> **Given information**

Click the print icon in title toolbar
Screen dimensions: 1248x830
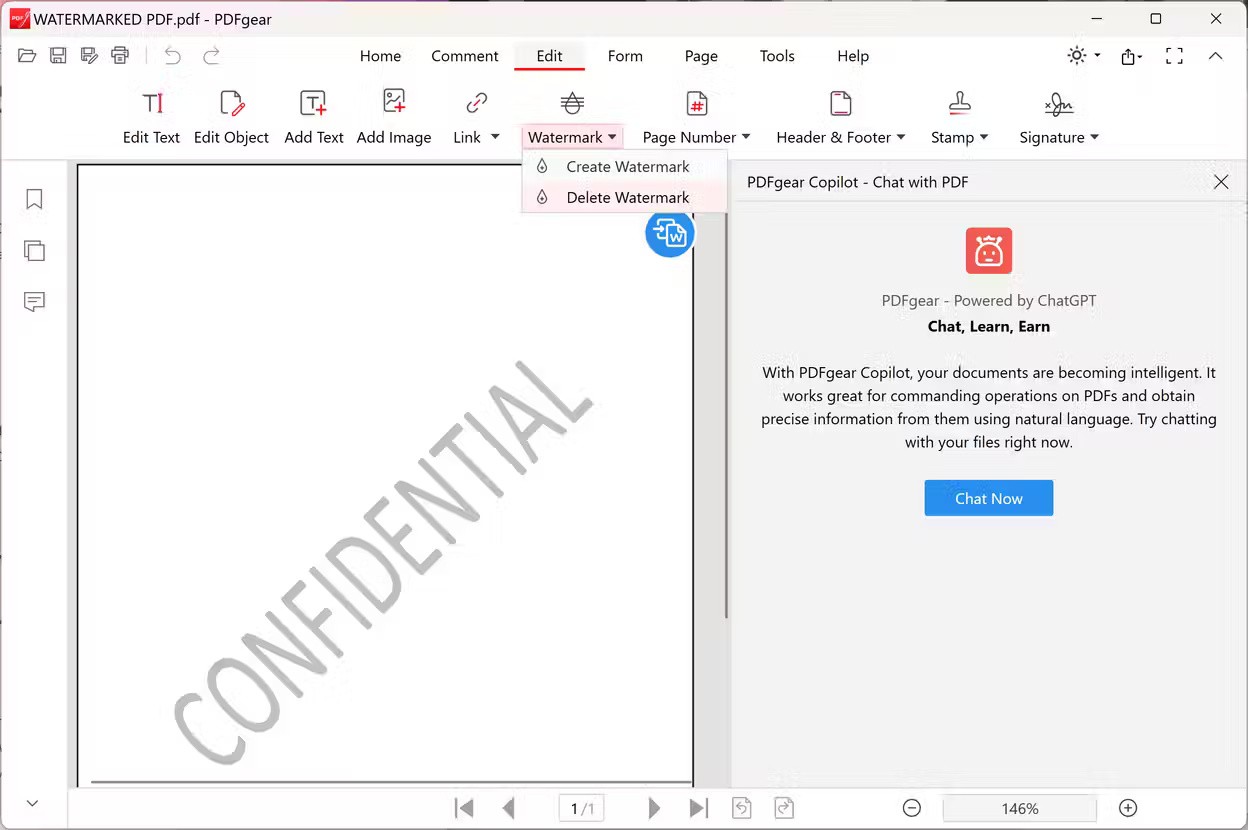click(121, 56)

---

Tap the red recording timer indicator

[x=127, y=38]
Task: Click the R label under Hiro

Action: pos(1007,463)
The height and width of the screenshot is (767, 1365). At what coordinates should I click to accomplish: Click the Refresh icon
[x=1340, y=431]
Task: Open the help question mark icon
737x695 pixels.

> **Task**
What is asked for is an exact copy of the lines above from the one containing "The height and" through the one containing "737x695 pixels.", and only those.

> **Task output**
The height and width of the screenshot is (767, 1365). At what coordinates should I click to accomplish: Click the Refresh icon
[x=1340, y=431]
Task: Open the help question mark icon
737x695 pixels.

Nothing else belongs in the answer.